My nan was a beautiful and loving person who would always bring love and warmth into any room – especially on the cold winter days.
I have so many memories of her that I could write a George R. R. Martin novel-size series that would only touch the edge of what she means to me.
We loved baking together. Her peanut butter cookies, short bread cookies and my all-time favorite lemon meringue pie were just some of the treats we would make together. There would always be a delicious dessert to follow her amazing meals whenever we had the chance to be together.
She loved spending time with my brother, my cousin and I. Every summer my cousin and I would be camping with my nanny and papa. I know she looked forward to the summer trips as much as I did.
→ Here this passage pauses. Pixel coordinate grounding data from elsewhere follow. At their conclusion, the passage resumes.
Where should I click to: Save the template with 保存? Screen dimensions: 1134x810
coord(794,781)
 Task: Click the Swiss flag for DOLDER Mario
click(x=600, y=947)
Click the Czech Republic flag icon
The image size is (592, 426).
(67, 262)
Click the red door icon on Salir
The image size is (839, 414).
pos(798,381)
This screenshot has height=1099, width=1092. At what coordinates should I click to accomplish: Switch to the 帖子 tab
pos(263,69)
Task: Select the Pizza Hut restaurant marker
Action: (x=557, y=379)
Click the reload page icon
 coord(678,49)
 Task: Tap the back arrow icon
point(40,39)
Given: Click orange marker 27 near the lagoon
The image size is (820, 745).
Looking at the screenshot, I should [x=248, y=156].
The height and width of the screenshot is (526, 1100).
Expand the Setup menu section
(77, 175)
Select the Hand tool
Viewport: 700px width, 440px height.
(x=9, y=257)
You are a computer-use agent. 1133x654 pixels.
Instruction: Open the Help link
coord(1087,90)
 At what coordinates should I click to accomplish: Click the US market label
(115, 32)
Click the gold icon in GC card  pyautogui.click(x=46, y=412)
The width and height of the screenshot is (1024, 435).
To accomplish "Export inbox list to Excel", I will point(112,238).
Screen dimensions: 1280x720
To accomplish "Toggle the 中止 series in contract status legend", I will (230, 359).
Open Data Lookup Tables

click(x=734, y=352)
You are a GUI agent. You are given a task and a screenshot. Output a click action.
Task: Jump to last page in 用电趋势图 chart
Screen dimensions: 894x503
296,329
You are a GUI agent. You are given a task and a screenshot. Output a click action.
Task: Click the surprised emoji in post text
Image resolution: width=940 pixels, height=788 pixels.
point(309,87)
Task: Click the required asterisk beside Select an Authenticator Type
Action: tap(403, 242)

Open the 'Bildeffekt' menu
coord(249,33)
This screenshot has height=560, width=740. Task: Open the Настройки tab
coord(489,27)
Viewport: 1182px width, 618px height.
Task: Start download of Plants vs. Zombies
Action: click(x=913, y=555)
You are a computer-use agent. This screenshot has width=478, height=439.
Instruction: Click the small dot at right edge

It’s hard to believe it’s been eight years on Tuesday since I got to make a new memory with her – I’ll never forget the last one though.
I saw her on my birthday – two days before she passed away. It was my 13th birthday and all I can remember is hugging her and never wanting to let her go. If I would have known it was going to be my last time seeing her I would have never let her go.
My mom and my aunt always tell me that she held on for those two extra days because she didn’t want my birthday to always be a reminder of the day we said good-bye. But it still is – in the best way possible. Every birthday I am always thinking of her and the memories we have made.
When I think of my nan, I think of a strong, loving and carrying wife, mother and grandmother who would do anything to take away our pain. Whether it was a hug when you needed it most, a kiss on a scraped knee or just knowing she was there for you – my nan did it all.
I got a tattoo two years ago, not because I needed a reminder that she is always with me, but so when people see it and ask what it means or what it is for I get to share her memory with someone else.
My tattoo says, “Never for one second believe those who have left this world have left your heart, 02.24.07.” I came up with that quote because I believe it to be true more than anything.
Cancer took her life too early as it has with too many people in my family – that is why a cancer ribbon accompanies my quote. It’s to represent all the loved ones I have physically lost, but who will never leave my heart.
I miss my nan more than words could ever describe, but I know she is with me wherever I go.